Onderzoeker dr Corné Kempenaar van Plant Research International, onderdeel van Wageningen UR, werkt onder andere aan slimme spuitbomen. Voor het doden van het loof van aardappelen gebruikt zo’n spuitboom 50 procent minder middel, omdat hij meet hoeveel loof er gedood moet worden.

Hoe lang kun je een grote belofte zijn? Komt die doorbraak van precisielandbouw er wel?
‘Jazeker. Maar het gaat misschien wat trager dan we in de jaren negentig dachten.

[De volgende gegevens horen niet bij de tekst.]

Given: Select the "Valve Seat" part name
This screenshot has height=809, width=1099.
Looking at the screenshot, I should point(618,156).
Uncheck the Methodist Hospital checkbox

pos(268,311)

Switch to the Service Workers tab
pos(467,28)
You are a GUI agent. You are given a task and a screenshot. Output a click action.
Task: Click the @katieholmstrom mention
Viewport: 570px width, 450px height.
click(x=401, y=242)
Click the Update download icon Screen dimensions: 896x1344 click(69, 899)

We beschikken pas nu over de sensoren en de rekenkracht die nodig is. Positiebepaling was lang ook erg duur, maar nu is het betaalbaar en hebben systemen voor rechtrijden hun intrede gedaan op veel bedrijven. Terugkijkend zie ik begin jaren negentig veel enthousiasme voor het idee. Dat was toen vooral te vinden onder wetenschappers. Toen echte toepassingen uitbleven, doofde het vuur. Sinds 2004 laait het weer op, en nu niet alleen onder wetenschappers, maar vooral ook in de praktijk.’

Nederland loopt niet voorop bij het toepassen van precisielandbouw, hoe komt dat?

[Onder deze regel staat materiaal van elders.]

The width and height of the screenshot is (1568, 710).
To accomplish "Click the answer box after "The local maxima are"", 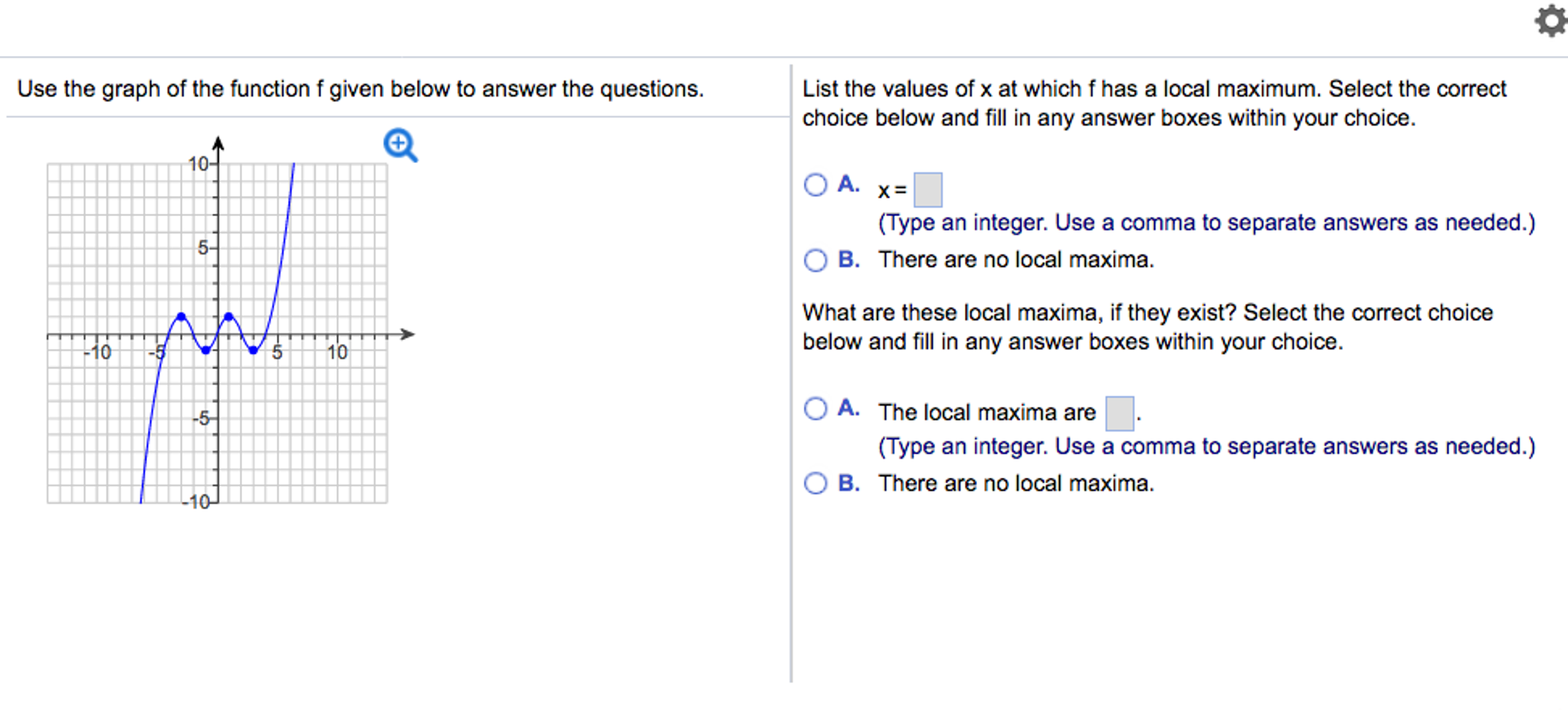I will click(1120, 414).
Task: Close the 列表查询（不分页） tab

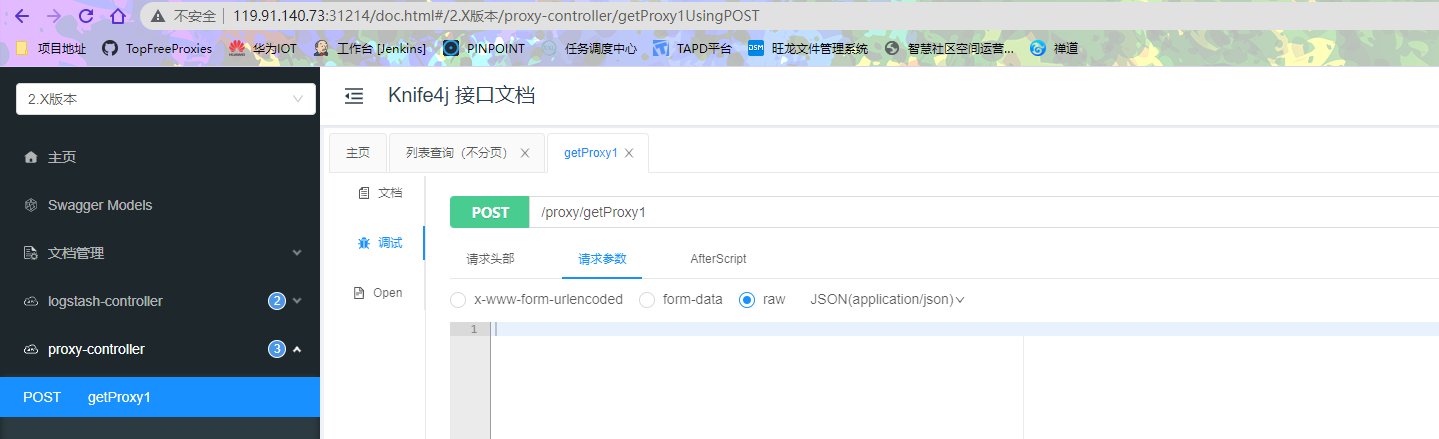Action: click(x=525, y=154)
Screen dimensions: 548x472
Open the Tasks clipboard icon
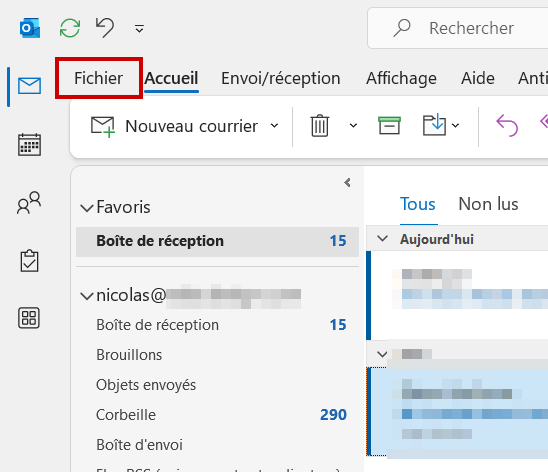coord(29,261)
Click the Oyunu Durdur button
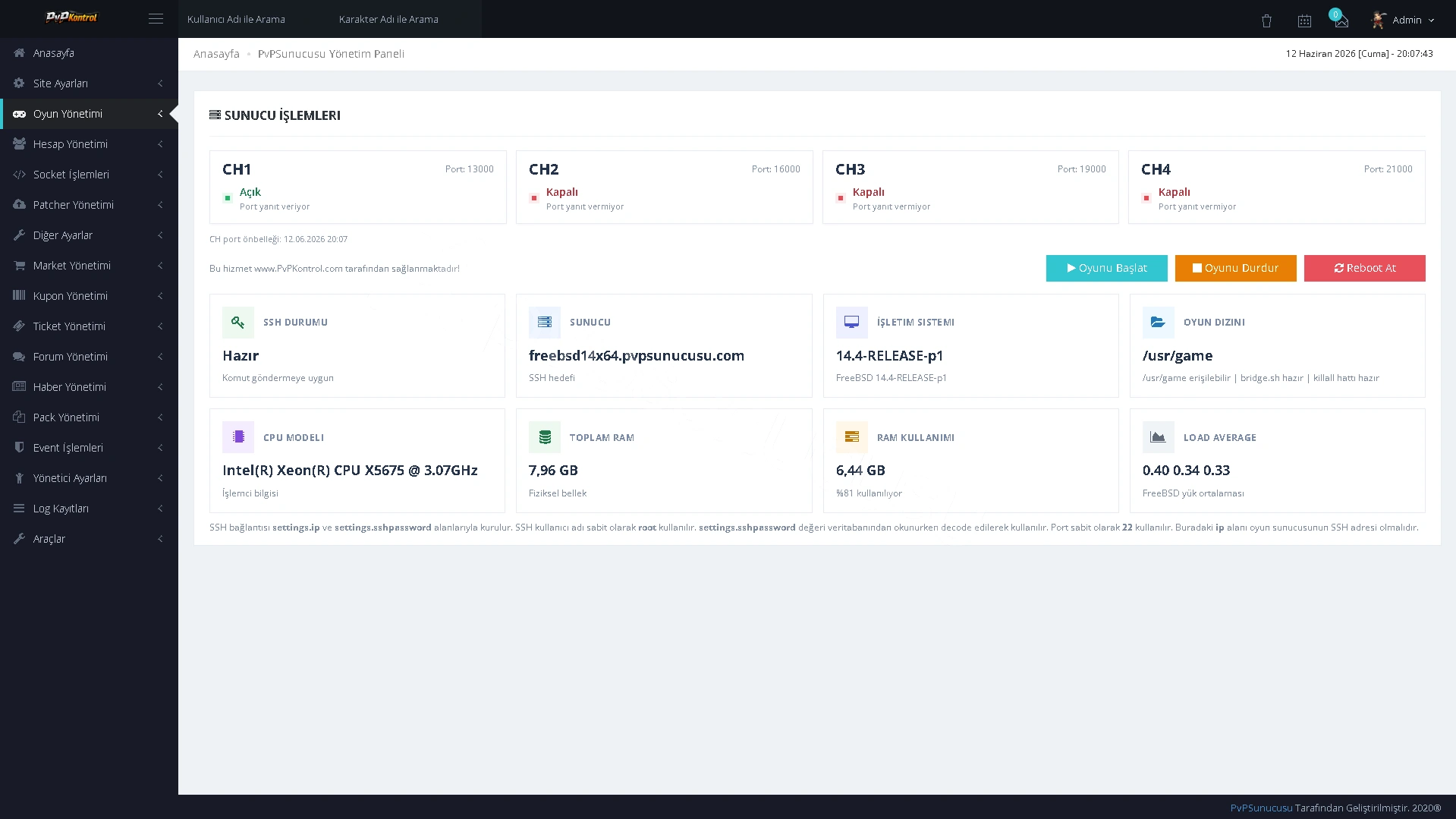This screenshot has height=819, width=1456. tap(1235, 268)
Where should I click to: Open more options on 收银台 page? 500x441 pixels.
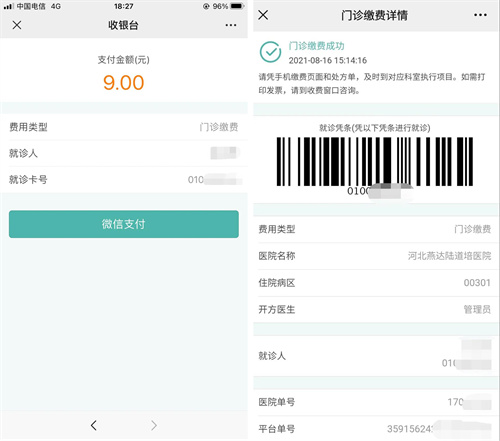(231, 25)
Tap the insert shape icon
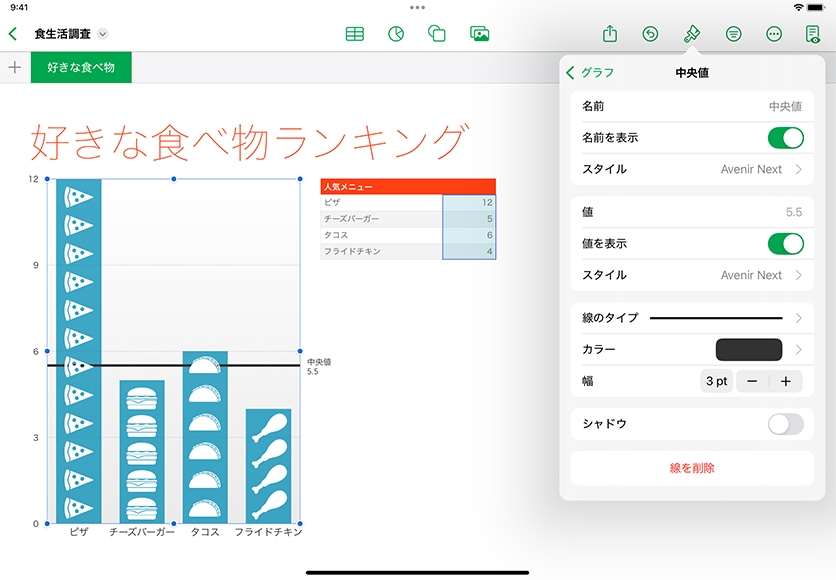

‘Dat klopt. De sensoren die wij gebruiken bij het ontwikkelen van biomassa-afhankelijk doseren van middelen en meststoffen worden in Europa gebruikt in circa duizend bedrijven, in Nederland zijn het er hooguit tien. Er wordt gezegd dat precisielandbouw in Nederland minder toekomst heeft, omdat de percelen uniformer zijn dan in andere landen. Daar geloof ik niet zo in. Dat gaat misschien op in de Flevopolders, maar niet in de Veenkoloniën of andere gebieden. Wat wel zo is, is dat de schaal van onze akkerbouwbedrijven kleiner is. Het maakt uit of je een investering in nieuwe techniek doet voor dertig hectare of voor drieduizend.’

Wat staat er nu nog in de weg?
‘Het zijn niet de sensoren of de machines die beperken, maar vooral de intelligentie ertussen is nog beperkend. Voor simpele toepassingen, zoals het doden van aardappelloof, heb je geen ingewikkelde modellen nodig, en dit is nu praktijkrijp. Maar als je wilt bepalen hoeveel bemesting een plant nodig heeft op basis van aanwezige biomassa, of snel onkruiden en ziektes wilt herkennen, moet je veel meer weten van het systeem en zijn complexere beslisregels nodig. Die kennis is er nog niet altijd.
Daarbij is nu nog niet altijd de goede basisinformatie tijdig beschikbaar. Er zijn bedrijven die satellietgegevens leveren, maar leverbaarheid hangt af van het weer. Als je een zomer hebt met veel bewolking, zoals die van 2011, heb je daar weinig aan. Je ziet nu nieuwe bedrijfjes in dat gat stappen, die met kleine vliegtuigjes de data verzamelen. Daarnaast zijn er de sensoren op de landbouwmachines. Het nadeel daarvan is dat je er vaak veel meer van nodig hebt, dan in een vliegtuigje. De tijd zal leren welke oplossing het wint. Een voorwaarde is dat je gegarandeerd binnen enkele dagen gegevens moet kunnen leveren.’